> [TASK DIRECTIONS]:
Reproduce everything from the line containing "Switch to mobile phone view" down to the end of the material, substituting "tablet" for "mobile phone" and leaving all else unchanged. Leave the pictures out.

####################

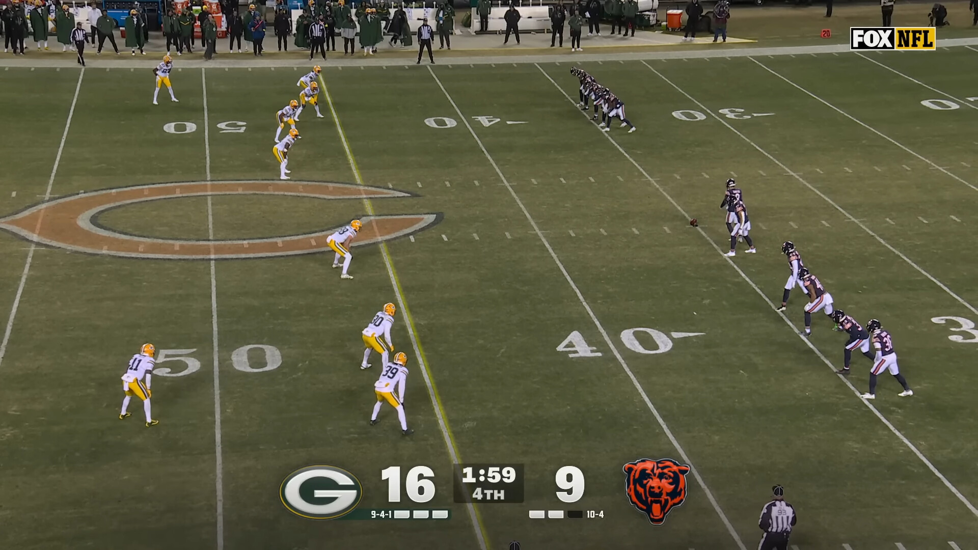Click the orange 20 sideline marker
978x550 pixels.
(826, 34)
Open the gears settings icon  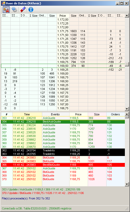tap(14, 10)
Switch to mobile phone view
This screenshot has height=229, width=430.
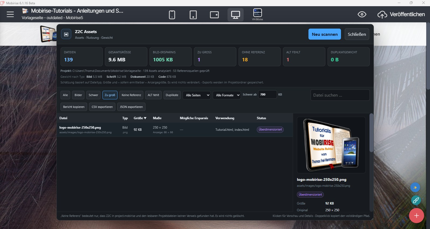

####################

> [RESULT]:
Switch to tablet view
This screenshot has height=229, width=430.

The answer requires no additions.